Future state of charge
The longer you own an electric vehicle, the lower its global warming emissions are likely to become. Why? As some of the oldest, dirtiest coal plants are being retired and investments in renewable electricity increase, the global warming emissions that result from generating a given amount of electricity are estimated to fall nationwide by an average of about 13 percent by 2025.
That means, for 70 percent of Americans, charging their electric vehicle (EV) on the regional electricity grid in 2025 would result in lower global warming emissions than even today’s most efficient gasoline hybrid, the 50 mpg Prius. While that’s good news, it could be even better. By investing in more renewables and retiring more coal plants over the next decade, using electricity as a transportation fuel would deliver even greater global warming benefits than projected.
How will changes in the grid affect the emissions from charging an EV?
To get an idea of how emissions from charging an EV may change in the coming years, I looked to the Annual Energy Outlook updated most recently in June of this year by the U.S. Energy Information Administration (EIA). The outlook projects changes in the electricity grid expected in the coming years as a result of varying energy demand, regulatory drivers, expected power plant retirements, and other factors.

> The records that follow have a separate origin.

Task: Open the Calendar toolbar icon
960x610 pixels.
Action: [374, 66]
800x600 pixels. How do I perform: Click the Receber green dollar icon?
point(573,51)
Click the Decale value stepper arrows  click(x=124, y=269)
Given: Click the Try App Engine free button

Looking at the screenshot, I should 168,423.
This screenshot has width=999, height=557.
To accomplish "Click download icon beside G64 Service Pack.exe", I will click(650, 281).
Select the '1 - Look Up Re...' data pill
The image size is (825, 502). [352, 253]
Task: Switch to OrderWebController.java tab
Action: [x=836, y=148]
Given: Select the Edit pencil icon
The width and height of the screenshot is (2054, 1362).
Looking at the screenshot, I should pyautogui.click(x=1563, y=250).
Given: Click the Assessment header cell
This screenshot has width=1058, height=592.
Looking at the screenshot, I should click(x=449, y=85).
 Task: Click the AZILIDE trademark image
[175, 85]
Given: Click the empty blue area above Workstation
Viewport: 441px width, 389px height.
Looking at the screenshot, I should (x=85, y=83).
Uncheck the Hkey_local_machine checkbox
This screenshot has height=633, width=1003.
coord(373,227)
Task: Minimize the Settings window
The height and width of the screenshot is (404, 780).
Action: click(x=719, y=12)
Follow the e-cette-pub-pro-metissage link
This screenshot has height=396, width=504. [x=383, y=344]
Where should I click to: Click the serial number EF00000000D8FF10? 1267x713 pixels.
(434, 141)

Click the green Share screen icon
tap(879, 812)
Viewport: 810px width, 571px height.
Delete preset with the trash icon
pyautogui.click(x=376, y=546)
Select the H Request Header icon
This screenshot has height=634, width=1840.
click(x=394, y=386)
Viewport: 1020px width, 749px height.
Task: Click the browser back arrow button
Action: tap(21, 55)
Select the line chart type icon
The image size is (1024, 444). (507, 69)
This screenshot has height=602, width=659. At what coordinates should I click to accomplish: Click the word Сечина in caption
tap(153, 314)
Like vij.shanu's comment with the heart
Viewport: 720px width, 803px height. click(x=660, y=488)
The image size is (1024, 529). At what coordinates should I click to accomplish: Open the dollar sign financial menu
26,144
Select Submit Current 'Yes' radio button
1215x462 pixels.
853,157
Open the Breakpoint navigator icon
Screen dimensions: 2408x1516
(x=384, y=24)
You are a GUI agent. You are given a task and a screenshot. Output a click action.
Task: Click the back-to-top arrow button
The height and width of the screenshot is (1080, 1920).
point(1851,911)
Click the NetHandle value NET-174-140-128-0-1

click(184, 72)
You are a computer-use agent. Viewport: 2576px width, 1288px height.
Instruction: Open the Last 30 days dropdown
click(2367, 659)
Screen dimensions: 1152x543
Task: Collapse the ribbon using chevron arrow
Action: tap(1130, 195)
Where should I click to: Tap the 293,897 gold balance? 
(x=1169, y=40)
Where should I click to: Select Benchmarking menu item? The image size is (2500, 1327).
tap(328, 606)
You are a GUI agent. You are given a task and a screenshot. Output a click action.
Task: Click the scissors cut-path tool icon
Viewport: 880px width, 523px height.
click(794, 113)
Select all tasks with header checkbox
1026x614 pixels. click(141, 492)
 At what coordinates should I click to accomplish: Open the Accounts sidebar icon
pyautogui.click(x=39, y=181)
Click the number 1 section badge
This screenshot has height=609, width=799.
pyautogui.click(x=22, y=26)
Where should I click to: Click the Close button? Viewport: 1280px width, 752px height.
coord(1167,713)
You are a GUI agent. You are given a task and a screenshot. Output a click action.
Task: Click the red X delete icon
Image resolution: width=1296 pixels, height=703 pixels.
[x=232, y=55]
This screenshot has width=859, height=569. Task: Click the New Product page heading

Using the same well-to-wheels methodology used in our State of Charge report (more on this in the notes below), and the Annual Energy Outlook’s projections for 2025, I estimated how the emissions from charging an EV powered by the grid in 2025 compare to the emissions of a gasoline vehicle. I did this analysis across each of the grid regions across the United States, excluding Hawaii and Alaska for which projections were unavailable.
For each region, I show the miles per gallon that a gasoline vehicle would need to achieve to have emissions similar to an EV powered on the electricity grid (see the map below). For example, charging an EV in Massachusetts on the 2009 regional (NEWE) electricity grid (the most recent year for which we have data) would create about the same global warming emissions as driving a gasoline vehicle that gets 75 mile per gallon. That’s better than any gasoline or hybrid vehicle on the market. In 2025, as the grid in Massachusetts gets cleaner, that same electric vehicle would be responsible for about the same emissions as a gas-powered vehicle with the astounding fuel economy of 106 mpg.
The maps show how EV emissions stack up across the country, with current data and projecting to 2025. Both maps stick with the same GOOD, BETTER, BEST ratings we used in State of Charge, where BEST means an EV has lower emissions than the even the most fuel efficient gasoline hybrid available today (50 mpg). By 2025, four additional regions move into the BEST category and another three move from GOOD to BETTER. A closer look at the map reveals the change in mpg ratings, and shows every regional electricity grid getting cleaner between 2009 and 2025.
If the population distribution remains similar, 70 percent of Americans will live in BEST regions by 2025, where a grid powered EV will emit less global warming emissions than a 50 mpg gasoline vehicle. That holds true for about 45 percent of Americans today.
The improvement in emissions is expected as regions around the country clean up their electricity grids. EIA projections show renewables increasing their share of national electricity generation from about 11 percent in 2009 to about 15 percent in 2025. The projections also show the share of our grid powered by coal, the largest source of global warming emissions from electricity production, decreases from 44 percent in 2009 to about 38 percent in 2025.